Eles não representam a comunidade israelense, não têm poder de fato, mas são o esteio para a permanência de Benjamin Netanyahu no poder e para evitar seu julgamento e condenação por corrupção. Netanyahu tem vários processos, foi denunciado por quebra de confiança, por aceitar subornos e por fraudes e agora deve acumular novas denúncias.
O dia 7 de outubro é fruto também de uma negociação ruim, malfeita, uma “tragédia”. Conduzida por este mesmo primeiro-ministro, de forma amadora, em 2011, foram trocados 1.027 presos palestinos, muitos deles com sangue judeu nas mãos, por um único soldado israelense, Gilad Shalit.
Pelo menos uma centena destes presos participaram dos estupros, violações, degolas, que incluíram judeus sendo queimados vivos, promovidos pelo Hamas no massacre do dia 7 de outubro. Dentre mais de mil presos trocados estava Yahya Sinwar, hoje chefe do Hamas em Gaza.
Esta é a índole e o caráter deste líder que jamais poderá ser chamado de estadista, pelo contrário, um homem covarde e moralmente fraco que, no intuito de permanecer no poder e não ir preso, tem, pelas atrocidades sob o seu comando e conduta, concorrido com a destruição da imagem de Israel no mundo, dando vazão para que os antissemitas retraídos em seus armários tentem justificar seus discursos de ódio.
Benjamin Netanyahu vem prolongando a guerra contra o Hamas, evitando soluções que deem guarida a um novo status na região de Gaza, com a implementação de uma nova gestão, em uma aliança entre o Fatah, países europeus e árabes, solução que já poderia ter iniciado no Norte e centro da faixa de Gaza.

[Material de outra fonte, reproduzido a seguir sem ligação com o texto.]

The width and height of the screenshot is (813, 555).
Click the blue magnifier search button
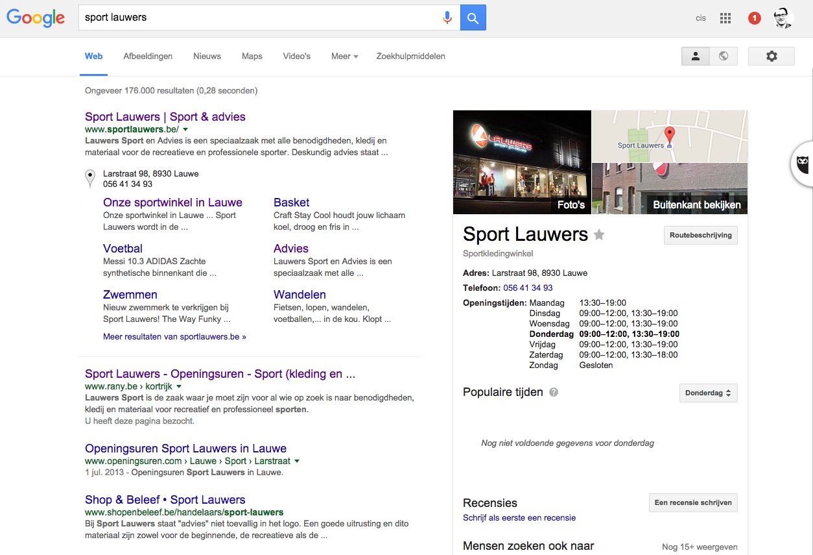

Mas Benjamin Netanyahu quer prolongar a guerra, para se safar da justiça, e faz jus a outra máxima de Golda Meir: “A única alternativa à guerra é a paz e o único caminho para a paz são as negociações.” Deixemos claro, não necessariamente com o Hamas, mas com a liderança do Fatah, com a Arábia Saudita e com o Catar. Benjamin Netanyahu não tem o menor interesse nisto.
Benjamin Netanyahu foi denunciado pelo promotor do Tribunal Penal Internacional (TPI), que é uma instituição séria.
Seu diploma legal, o Estatuto de Roma, é muito claro quando diz que o:
“Tribunal será uma instituição permanente, com jurisdição sobre as pessoas responsáveis pelos crimes de maior gravidade com alcance internacional, de acordo com o presente Estatuto, e será complementar às jurisdições penais nacionais. (…) Relembrando que é dever de cada Estado exercer a respectiva jurisdição penal sobre os responsáveis por crimes internacionais.”
Isto significa que a atuação do TPI é preponderante quando os Estados Nacionais não são capazes de colocar no banco dos réus seus próprios criminosos, quando há falha no seu poder de fazer justiça, quando não possuem as ferramentas adequadas para destituir um primeiro-ministro que coloca seus interesses pessoais à frente dos interesses nacionais.
É neste momento que o TPI é acionado e ganha jurisdição (competência para julgar) líderes que cometem “crimes de maior gravidade”. A denúncia, no caso, foi de “crimes de guerra” e “crimes contra a humanidade” (não de genocídio, que com estes não se confundem).
Como dissemos, houvesse um mínimo de honra e caráter e seu amor por Israel fosse maior que seus interesses pessoais, Benjamin Netanyahu teria renunciado. Mas não, ele é um líder fraco e covarde.
Israel, portanto, tem sua responsabilidade e culpa direta, não é apenas o primeiro-ministro e o seu governo.
Tem faltado iniciativa dos demais líderes, da oposição e, ao que parece, o ferramental jurídico e constitucional não tem sido suficiente para destituir Benjamin Netanyahu. A movimentação de rua, da população, ainda é incipiente.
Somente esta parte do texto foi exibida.